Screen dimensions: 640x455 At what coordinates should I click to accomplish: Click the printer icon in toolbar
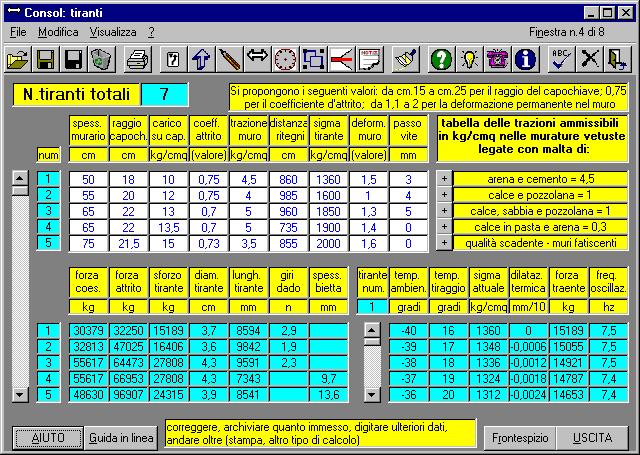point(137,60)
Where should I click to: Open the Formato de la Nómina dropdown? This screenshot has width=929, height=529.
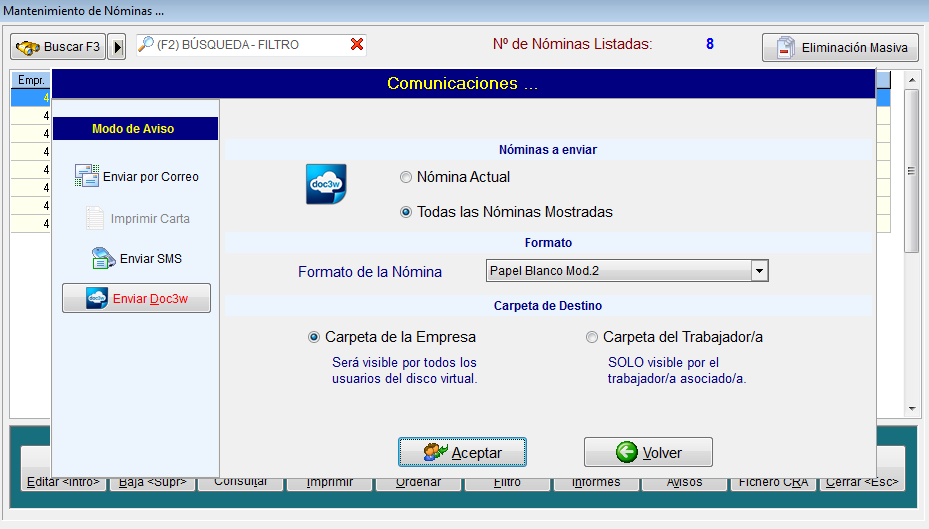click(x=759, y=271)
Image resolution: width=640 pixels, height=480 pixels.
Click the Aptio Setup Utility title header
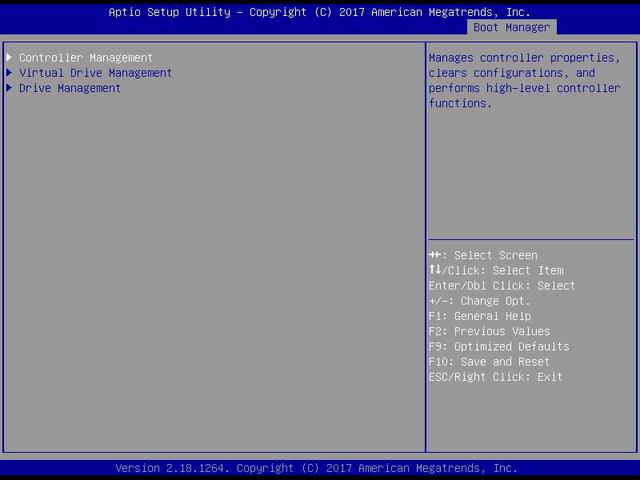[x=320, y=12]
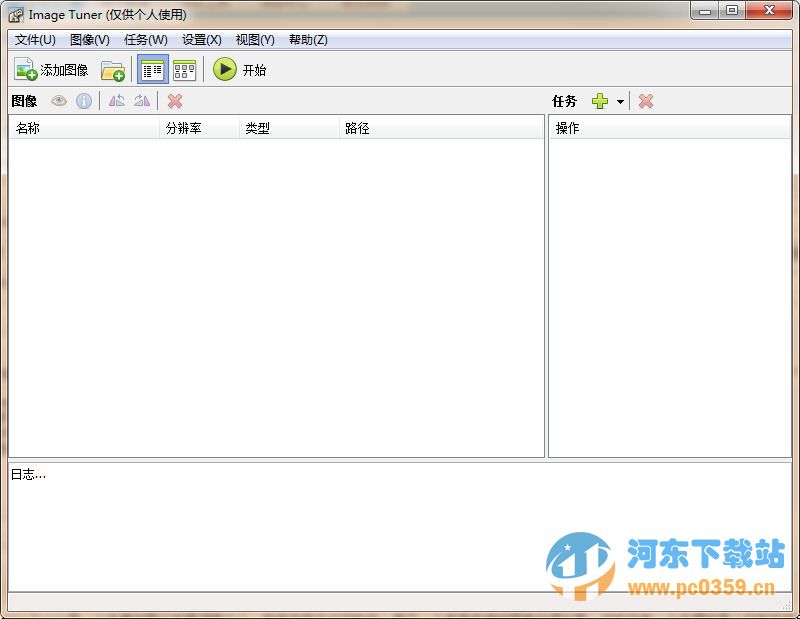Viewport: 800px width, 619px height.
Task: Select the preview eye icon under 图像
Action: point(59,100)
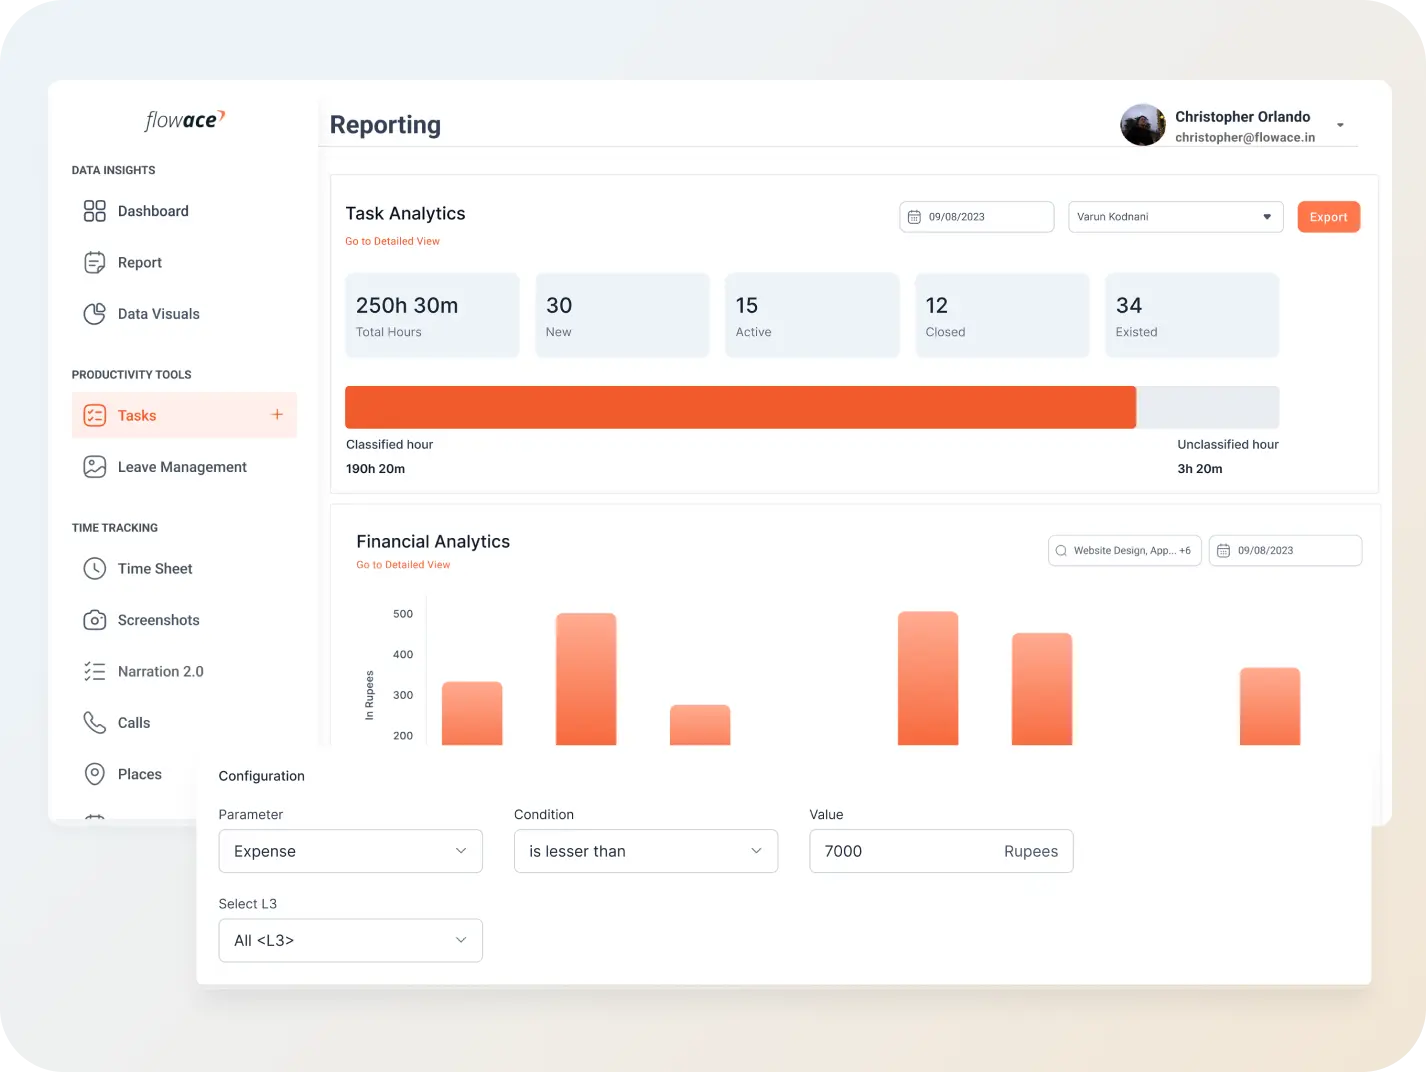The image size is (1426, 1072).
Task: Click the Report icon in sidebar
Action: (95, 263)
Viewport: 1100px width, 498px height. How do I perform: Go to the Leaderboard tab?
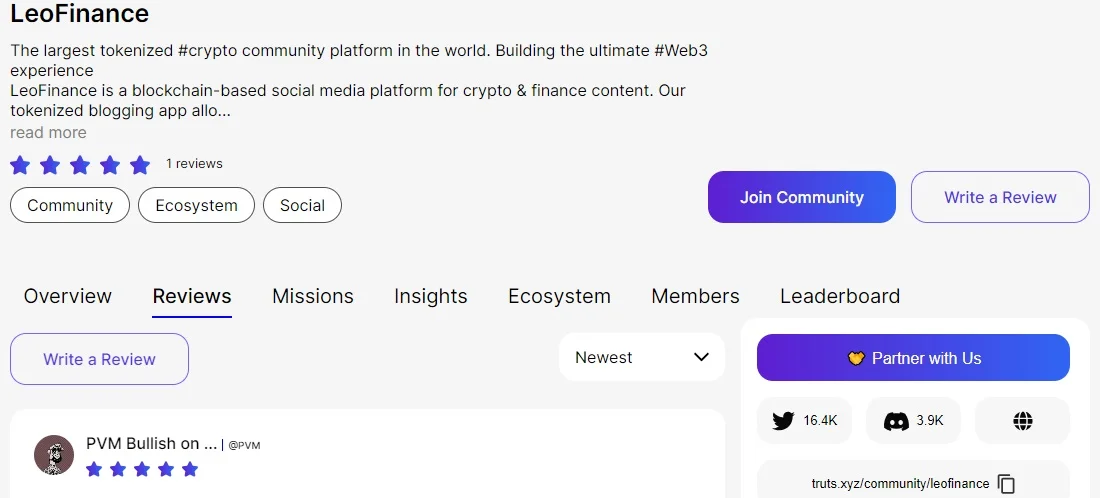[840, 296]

****************

The copy has to start at the line that contains "Click the Aptio Setup Utility title header" and end at the last line of the material above, matching the original exactly and holding no pictures.

Click the Aptio Setup Utility title header
[x=320, y=12]
Viewport: 800px width, 619px height.
Task: Select the preview eye icon under 图像
Action: point(59,100)
The image size is (1426, 1072).
Task: Click the Report icon in sidebar
Action: (95, 263)
Viewport: 1100px width, 498px height. How do I perform: Go to the Leaderboard tab?
[840, 296]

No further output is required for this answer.